- Task item
Please repeat the lines below, exactly and only, from the one that holds "is (1482, 812)." through the one that holds "Given: Click the phrase".

- Entries supplied
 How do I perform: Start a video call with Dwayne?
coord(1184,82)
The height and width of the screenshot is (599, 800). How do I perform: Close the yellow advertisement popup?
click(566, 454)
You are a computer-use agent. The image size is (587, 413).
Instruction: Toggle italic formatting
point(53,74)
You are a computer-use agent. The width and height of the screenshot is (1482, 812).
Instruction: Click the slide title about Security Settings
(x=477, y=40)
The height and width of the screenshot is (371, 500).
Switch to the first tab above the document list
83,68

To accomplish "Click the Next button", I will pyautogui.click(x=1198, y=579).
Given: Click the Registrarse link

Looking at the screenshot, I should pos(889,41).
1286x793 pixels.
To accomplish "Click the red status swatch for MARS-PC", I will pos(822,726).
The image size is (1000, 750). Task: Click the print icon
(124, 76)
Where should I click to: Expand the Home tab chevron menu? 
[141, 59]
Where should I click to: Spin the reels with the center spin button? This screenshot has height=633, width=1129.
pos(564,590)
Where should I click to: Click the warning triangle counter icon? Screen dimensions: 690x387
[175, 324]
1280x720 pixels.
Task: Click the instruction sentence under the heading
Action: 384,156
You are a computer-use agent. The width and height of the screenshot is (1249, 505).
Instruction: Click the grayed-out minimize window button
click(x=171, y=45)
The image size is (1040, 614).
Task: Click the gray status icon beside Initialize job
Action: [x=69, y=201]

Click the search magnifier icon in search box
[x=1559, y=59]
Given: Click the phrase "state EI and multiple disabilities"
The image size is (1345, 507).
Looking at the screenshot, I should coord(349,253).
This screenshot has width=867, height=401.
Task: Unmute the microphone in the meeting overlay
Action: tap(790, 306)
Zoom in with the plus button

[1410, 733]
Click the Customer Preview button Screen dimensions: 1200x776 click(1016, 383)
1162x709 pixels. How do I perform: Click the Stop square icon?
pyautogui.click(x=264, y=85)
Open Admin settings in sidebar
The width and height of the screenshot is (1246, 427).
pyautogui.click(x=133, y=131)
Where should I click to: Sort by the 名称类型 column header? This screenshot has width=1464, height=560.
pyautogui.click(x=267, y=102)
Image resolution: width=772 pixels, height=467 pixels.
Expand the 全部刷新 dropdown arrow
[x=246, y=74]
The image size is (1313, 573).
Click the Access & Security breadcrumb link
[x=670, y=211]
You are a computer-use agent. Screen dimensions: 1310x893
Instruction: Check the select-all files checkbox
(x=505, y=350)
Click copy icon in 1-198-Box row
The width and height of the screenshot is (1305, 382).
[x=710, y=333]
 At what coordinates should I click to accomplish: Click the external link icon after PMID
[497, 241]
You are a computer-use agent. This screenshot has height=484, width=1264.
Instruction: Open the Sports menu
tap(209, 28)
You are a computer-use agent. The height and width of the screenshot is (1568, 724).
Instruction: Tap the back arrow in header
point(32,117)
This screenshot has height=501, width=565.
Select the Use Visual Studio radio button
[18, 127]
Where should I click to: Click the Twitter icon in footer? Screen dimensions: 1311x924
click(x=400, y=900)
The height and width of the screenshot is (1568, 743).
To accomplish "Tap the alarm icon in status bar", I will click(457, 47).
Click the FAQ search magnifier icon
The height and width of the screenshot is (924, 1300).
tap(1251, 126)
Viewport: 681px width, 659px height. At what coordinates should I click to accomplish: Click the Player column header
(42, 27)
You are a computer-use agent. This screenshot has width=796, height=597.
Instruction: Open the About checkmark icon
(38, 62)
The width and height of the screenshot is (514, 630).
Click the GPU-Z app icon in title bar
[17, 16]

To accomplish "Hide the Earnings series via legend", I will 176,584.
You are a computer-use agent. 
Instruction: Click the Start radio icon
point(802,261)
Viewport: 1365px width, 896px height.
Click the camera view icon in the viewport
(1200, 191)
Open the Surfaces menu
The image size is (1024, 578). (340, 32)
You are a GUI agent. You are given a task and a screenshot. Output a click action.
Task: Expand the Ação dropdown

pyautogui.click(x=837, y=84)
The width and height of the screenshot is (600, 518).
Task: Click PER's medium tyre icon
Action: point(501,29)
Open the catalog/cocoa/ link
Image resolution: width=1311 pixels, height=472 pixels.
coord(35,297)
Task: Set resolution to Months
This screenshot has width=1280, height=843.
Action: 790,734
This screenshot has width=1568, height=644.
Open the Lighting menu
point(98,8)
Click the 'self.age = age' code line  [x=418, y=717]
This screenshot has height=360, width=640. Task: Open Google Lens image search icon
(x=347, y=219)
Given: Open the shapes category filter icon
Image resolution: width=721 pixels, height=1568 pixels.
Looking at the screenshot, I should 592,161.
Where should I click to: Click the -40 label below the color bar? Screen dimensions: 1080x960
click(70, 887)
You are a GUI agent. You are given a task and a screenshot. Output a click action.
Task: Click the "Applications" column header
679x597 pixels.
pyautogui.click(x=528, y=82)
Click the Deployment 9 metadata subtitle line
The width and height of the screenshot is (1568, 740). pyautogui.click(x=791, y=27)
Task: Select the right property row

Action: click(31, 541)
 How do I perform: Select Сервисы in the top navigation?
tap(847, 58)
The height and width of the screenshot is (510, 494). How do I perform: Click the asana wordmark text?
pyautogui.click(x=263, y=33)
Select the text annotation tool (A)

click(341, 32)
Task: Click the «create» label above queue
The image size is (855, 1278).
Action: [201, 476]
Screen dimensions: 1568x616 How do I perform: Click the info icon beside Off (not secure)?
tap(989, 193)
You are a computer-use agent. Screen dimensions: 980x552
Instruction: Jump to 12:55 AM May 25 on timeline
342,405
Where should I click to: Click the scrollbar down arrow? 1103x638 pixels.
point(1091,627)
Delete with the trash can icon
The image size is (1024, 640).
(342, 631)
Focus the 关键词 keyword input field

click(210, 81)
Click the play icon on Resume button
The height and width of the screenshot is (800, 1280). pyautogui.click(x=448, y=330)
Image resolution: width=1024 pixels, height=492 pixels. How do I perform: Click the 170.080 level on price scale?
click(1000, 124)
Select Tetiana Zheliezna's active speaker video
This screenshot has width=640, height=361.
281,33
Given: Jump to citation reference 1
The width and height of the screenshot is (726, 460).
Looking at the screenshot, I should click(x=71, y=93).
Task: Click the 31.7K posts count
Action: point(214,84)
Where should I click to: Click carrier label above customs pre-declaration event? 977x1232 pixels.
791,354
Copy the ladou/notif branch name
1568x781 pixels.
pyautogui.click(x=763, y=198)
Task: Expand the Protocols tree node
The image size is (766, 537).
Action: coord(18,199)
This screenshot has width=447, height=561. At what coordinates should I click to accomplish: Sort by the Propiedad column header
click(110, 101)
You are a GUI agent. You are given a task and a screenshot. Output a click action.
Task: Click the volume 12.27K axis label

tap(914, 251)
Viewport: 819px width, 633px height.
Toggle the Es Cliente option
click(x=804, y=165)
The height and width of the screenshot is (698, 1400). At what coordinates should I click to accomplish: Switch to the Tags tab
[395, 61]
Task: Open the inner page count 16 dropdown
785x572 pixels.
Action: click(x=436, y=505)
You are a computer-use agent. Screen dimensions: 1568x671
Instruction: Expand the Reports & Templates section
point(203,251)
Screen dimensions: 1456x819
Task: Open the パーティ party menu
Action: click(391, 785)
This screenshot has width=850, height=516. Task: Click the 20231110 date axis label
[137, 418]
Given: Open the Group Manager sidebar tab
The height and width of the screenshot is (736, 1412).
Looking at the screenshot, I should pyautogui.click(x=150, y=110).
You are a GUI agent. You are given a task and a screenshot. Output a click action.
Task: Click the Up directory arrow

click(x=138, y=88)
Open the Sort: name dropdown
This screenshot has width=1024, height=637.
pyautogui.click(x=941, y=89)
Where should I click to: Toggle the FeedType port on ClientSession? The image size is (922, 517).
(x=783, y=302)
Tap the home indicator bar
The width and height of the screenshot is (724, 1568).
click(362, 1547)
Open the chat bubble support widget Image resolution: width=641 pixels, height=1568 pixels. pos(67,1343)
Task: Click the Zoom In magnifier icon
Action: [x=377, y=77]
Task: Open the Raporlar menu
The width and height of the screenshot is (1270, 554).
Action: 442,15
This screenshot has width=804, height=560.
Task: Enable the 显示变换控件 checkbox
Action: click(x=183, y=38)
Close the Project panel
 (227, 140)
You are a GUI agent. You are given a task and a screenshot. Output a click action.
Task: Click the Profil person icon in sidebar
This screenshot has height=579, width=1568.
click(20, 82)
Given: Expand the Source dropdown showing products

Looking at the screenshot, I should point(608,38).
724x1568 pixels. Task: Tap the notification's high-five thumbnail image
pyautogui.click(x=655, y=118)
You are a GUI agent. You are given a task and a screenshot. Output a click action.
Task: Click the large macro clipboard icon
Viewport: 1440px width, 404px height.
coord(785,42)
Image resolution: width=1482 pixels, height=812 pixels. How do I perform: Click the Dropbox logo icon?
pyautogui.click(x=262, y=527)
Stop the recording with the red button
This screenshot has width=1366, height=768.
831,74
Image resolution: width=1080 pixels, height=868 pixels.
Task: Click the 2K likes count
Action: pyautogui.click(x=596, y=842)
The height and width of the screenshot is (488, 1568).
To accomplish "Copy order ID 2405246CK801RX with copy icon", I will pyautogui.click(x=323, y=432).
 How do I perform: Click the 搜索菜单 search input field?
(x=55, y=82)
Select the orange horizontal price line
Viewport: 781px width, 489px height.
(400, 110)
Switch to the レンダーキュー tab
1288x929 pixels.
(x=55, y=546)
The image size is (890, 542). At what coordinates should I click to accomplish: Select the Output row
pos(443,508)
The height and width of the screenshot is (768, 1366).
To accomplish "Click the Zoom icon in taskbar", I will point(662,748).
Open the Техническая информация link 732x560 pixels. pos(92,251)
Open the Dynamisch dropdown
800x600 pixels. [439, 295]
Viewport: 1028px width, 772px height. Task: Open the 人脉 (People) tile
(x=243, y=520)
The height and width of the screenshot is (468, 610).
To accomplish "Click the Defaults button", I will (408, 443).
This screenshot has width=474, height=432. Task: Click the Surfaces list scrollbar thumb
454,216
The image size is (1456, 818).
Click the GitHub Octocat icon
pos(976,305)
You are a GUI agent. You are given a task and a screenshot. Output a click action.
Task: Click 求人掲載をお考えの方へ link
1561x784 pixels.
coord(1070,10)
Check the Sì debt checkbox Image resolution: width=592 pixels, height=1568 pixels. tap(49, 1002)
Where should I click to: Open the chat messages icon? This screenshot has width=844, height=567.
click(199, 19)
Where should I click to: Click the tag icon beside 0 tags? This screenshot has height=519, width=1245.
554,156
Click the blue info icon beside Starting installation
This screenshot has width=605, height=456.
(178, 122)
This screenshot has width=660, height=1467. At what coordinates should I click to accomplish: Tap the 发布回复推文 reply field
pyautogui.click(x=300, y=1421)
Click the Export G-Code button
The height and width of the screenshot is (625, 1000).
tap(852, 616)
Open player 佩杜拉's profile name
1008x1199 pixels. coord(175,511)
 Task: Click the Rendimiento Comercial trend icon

- Your response
You are a computer-use agent. The width and height of the screenshot is (1482, 812).
Instruction: Click the slide title about Security Settings
(x=477, y=40)
The height and width of the screenshot is (371, 500).
Switch to the first tab above the document list
83,68

To accomplish "Click the Next button", I will pyautogui.click(x=1198, y=579).
Given: Click the Registrarse link

Looking at the screenshot, I should pos(889,41).
1286x793 pixels.
To accomplish "Click the red status swatch for MARS-PC", I will pos(822,726).
The image size is (1000, 750). Task: Click the print icon
(124, 76)
Where should I click to: Expand the Home tab chevron menu? 
[141, 59]
Where should I click to: Spin the reels with the center spin button? This screenshot has height=633, width=1129.
pos(564,590)
Where should I click to: Click the warning triangle counter icon? Screen dimensions: 690x387
[175, 324]
1280x720 pixels.
Task: Click the instruction sentence under the heading
Action: 384,156
You are a computer-use agent. The width and height of the screenshot is (1249, 505).
Instruction: Click the grayed-out minimize window button
click(x=171, y=45)
The image size is (1040, 614).
Task: Click the gray status icon beside Initialize job
Action: [x=69, y=201]

Click the search magnifier icon in search box
[x=1559, y=59]
Given: Click the phrase "state EI and multiple disabilities"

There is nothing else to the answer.